» Work required: With pictures omitted, transcribe exactly the lines from the one containing "Viewport: 440px width, 337px" to the end of the records below.

(Screenshot grounding data)
'''

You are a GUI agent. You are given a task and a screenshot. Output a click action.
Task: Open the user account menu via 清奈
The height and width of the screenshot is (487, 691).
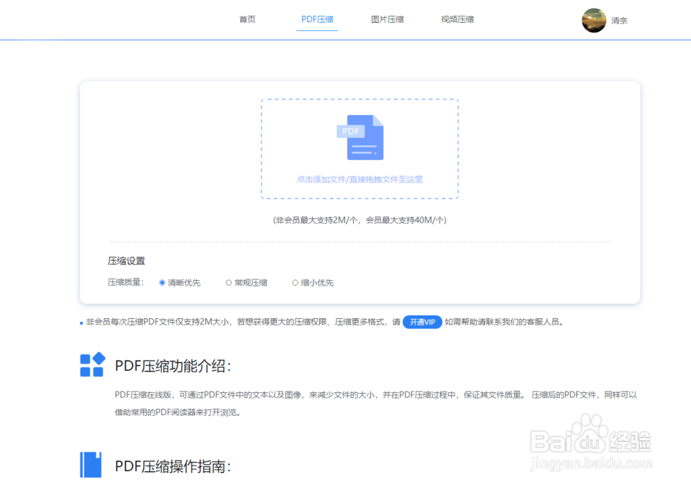tap(618, 21)
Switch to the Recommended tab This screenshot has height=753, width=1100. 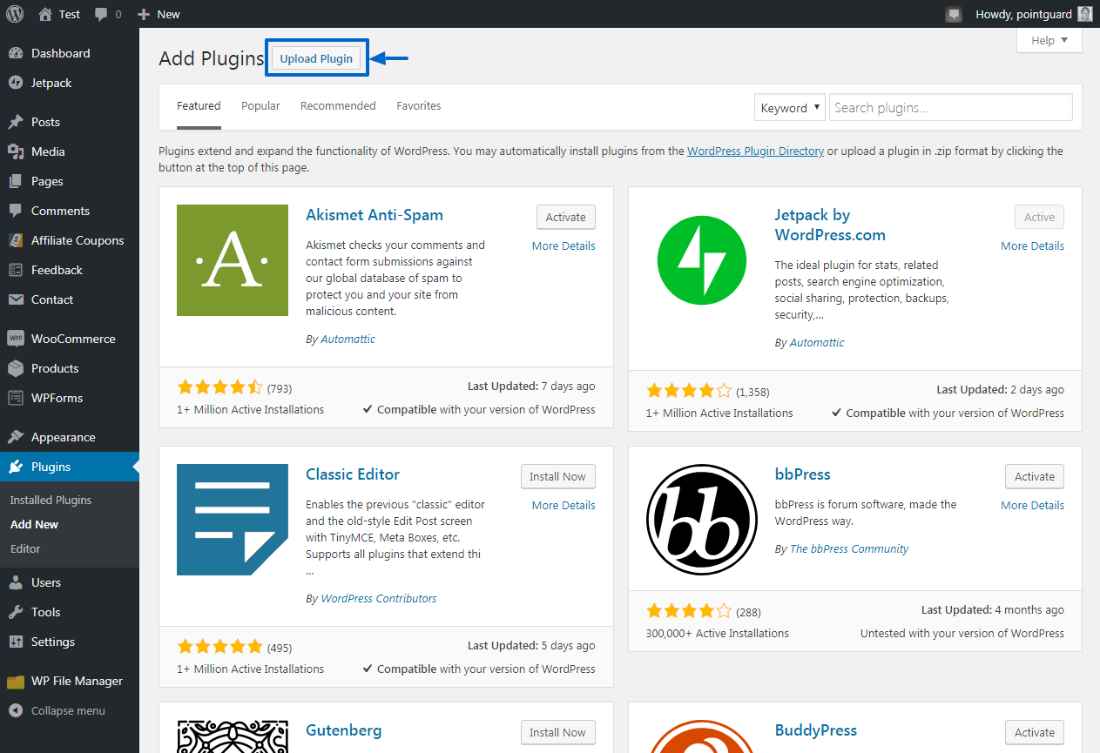pos(338,105)
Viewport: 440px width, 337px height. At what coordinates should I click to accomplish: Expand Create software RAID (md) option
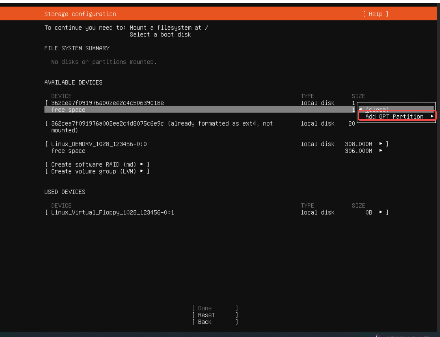(93, 165)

'''

» Solution to this problem:
Viewport: 440px width, 337px height. At what coordinates should I click to accomplish: Expand Create software RAID (md) option
(93, 165)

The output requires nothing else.